Christoph Poschenrieder - Die Welt ist im Kopf

  • Mit einem an Lord Byron gerichteten Empfehlungsschreiben von Goethe höchstpersönlich in der Tasche macht sich Arthur Schopenhauer auf den Weg nach Venedig, etwas vergrätzt, weil er eigentlich sein neues Werk "Die Welt als Wille und Vorstellung" mit auf Reisen nehmen wollte, das jedoch nicht rechtzeitig aus der Druckerei gekommen ist.


    Die Reise selbst ist lang und holprig, viele Tage lang per Postkutsche über Stock und Stein. Endlich in Venedig angekommen, zögert Arthur, Lord Byron aufzusuchen, und streift lieber erst einmal auf eigene Faust durch die Stadt.
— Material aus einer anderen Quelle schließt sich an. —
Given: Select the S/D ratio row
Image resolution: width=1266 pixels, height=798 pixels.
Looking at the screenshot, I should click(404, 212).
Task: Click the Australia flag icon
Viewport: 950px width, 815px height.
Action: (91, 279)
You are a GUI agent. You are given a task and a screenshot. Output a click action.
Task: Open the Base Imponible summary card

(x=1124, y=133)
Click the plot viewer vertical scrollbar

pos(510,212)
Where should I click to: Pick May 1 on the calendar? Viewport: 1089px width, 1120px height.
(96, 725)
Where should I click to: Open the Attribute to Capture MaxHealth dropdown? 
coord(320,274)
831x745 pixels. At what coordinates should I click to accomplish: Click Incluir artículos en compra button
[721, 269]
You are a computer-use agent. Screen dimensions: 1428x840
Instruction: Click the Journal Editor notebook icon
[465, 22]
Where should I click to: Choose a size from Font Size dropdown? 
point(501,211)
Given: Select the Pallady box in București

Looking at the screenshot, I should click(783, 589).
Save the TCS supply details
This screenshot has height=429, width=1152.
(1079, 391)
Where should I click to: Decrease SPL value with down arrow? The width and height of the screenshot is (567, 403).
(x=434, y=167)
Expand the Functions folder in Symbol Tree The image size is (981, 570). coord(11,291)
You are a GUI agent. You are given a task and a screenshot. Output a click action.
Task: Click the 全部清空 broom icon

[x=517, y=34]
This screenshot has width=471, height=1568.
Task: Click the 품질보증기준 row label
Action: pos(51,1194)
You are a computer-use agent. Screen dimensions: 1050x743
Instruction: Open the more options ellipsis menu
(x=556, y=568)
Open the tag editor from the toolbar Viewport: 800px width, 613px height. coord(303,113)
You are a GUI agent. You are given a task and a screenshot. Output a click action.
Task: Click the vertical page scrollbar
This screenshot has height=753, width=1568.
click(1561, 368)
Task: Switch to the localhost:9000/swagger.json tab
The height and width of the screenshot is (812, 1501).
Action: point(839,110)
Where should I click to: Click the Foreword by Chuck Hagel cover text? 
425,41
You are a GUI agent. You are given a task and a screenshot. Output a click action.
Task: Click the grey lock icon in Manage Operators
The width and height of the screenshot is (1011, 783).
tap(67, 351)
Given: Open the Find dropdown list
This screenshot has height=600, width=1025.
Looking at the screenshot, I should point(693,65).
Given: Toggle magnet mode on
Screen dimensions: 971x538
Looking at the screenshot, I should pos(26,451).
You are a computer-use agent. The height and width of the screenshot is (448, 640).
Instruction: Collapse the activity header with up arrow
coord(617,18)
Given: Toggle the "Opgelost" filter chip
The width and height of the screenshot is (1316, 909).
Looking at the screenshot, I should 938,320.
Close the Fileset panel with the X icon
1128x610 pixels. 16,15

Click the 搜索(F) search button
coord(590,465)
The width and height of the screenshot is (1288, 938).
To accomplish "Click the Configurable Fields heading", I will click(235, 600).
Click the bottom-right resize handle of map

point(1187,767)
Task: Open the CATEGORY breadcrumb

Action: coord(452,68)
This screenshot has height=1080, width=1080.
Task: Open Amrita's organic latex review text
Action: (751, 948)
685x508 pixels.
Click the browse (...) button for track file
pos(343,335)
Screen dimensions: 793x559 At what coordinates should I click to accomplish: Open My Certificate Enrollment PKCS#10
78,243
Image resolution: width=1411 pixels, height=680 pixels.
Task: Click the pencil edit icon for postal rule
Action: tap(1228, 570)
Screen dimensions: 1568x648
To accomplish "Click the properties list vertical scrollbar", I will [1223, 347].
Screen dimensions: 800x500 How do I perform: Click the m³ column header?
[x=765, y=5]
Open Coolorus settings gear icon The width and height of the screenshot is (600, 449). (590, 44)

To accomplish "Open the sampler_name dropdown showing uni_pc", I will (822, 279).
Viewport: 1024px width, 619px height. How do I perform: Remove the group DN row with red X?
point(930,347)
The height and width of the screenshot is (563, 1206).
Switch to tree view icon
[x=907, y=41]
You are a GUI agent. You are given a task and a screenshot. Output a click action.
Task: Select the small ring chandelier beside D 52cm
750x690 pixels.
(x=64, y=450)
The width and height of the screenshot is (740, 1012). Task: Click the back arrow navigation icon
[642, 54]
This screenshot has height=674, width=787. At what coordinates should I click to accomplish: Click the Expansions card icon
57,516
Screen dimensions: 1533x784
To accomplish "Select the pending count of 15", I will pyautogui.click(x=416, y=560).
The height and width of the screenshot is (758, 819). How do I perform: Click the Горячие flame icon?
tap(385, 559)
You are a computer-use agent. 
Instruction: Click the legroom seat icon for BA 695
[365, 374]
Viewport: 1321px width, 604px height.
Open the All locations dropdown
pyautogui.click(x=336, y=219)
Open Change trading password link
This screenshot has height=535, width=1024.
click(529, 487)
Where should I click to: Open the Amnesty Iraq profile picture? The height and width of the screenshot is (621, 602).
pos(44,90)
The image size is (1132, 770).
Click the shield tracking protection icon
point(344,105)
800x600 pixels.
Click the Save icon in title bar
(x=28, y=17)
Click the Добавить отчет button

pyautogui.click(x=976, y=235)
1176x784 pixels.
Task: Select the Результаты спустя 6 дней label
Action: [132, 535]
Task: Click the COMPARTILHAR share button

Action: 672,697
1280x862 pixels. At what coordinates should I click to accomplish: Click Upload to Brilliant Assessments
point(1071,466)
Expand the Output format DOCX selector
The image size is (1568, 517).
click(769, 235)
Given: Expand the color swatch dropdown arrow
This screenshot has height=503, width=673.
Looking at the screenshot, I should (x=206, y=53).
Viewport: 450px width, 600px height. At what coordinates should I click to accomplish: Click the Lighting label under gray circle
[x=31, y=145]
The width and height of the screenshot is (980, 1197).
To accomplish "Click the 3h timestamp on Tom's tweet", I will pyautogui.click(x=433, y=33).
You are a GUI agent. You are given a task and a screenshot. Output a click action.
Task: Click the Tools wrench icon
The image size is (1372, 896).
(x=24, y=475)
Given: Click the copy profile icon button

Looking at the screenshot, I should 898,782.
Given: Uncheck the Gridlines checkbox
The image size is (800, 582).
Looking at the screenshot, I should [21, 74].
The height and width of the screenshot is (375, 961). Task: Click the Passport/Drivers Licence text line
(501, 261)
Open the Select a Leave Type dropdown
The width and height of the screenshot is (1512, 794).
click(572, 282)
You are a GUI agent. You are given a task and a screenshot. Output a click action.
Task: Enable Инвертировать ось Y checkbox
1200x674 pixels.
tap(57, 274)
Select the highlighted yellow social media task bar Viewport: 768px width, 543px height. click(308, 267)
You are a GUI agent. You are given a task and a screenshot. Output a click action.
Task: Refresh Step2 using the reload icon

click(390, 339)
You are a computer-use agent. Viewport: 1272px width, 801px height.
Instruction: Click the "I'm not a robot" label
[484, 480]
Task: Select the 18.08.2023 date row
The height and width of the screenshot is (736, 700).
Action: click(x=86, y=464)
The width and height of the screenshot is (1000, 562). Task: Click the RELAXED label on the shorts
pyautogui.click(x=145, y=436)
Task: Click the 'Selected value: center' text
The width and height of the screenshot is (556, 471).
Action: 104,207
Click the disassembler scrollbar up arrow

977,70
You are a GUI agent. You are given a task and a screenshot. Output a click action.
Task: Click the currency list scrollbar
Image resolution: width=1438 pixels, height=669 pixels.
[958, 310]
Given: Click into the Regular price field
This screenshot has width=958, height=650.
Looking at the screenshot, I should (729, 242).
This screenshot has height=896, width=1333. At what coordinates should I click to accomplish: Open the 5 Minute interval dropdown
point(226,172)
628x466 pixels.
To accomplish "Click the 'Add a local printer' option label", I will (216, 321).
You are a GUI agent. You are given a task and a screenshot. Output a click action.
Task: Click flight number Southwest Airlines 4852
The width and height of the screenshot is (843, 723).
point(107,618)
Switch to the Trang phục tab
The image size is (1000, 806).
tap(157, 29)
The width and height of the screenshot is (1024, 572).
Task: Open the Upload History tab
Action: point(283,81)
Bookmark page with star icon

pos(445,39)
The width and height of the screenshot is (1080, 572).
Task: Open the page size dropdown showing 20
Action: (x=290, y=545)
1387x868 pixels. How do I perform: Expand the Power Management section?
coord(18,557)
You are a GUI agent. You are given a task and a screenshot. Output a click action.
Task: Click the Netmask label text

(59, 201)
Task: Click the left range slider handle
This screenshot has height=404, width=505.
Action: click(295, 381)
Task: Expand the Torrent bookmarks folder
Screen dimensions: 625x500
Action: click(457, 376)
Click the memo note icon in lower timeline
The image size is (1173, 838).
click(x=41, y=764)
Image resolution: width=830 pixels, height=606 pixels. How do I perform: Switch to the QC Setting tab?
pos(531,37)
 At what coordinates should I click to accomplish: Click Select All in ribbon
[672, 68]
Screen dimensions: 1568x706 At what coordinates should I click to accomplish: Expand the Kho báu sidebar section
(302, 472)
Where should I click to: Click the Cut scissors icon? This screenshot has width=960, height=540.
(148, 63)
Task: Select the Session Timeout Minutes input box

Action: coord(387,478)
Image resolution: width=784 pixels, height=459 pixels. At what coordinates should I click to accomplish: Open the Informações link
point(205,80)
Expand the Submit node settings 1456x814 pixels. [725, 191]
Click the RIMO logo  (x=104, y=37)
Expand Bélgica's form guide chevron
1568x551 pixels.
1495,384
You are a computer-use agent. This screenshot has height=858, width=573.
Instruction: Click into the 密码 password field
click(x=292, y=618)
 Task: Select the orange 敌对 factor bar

Dabei lernt er zwar keine international bekannten Geistesgrößen kennen, aber dafür einen Hund, der ihm als Fremdenführer dient, einen guten Wurstmacher sowie Byrons Gondoliere ... und eine attraktive junge Frau, Teresa, die ihm nicht mehr aus dem Kopf geht.


    Was in der Zusammenfassung unspektakulär klingt, ist nach anfänglichen Eingewöhnungsschwierigkeiten - Poschenrieder bedient sich einer gewählten und etwas altertümelnden Sprache, die zunächst etwas zuviel des Guten scheint und mich an den Rand des Abbruchs brachte - ein ziemlich unterhaltsamer Roman mit erstaunlich viel Witz und auch ein bisschen "Action". Stand zunächst trockenes Philosophieren zu befürchten, überwiegt spätestens mit Schopenhauers Ankunft in der Stadt der Gondeln und Kanäle das pralle wirkliche Leben.


    Wir folgen nicht nur Schopenhauers Spuren, sondern auch einige Nebencharaktere vor Ort, aber auch zu Hause in Weimar sowie in Österreich, wo Arthur und ein Mitreisender einem Grenzbeamten im Gedächtnis geblieben sind, kommen zu Wort. So entsteht ein buntes Bild des damaligen Mitteleuropa (dominiert von Österreich, das sogar über Venedig herrscht, während Deutschland noch ein zusammengewürfelter Flickenteppich aus Kleinstaaten ist), gespickt mit zahlreichen kleinen Einzelheiten, die den historischen Hintergrund lebendig werden lassen.


    Die Handlung rund um Schopenhauer ist größtenteils erfunden, wie Poschenrieder auch in einem kurzen Nachwort erläutert, fußt aber auf bekannten Eckdaten - und ist überdies so herrlich zusammenfabuliert, dass es überhaupt nichts macht, dass "Arturo Scioponiauro" wohl in Wirklichkeit keine Gondelverfolgungsjagden absolviert hat. Ein wenig erinnert das Buch an die Romane von Robert Löhr, der ja auch gerne deutsche Dichter und Denker in ungewöhnlicher Rolle auftreten lässt.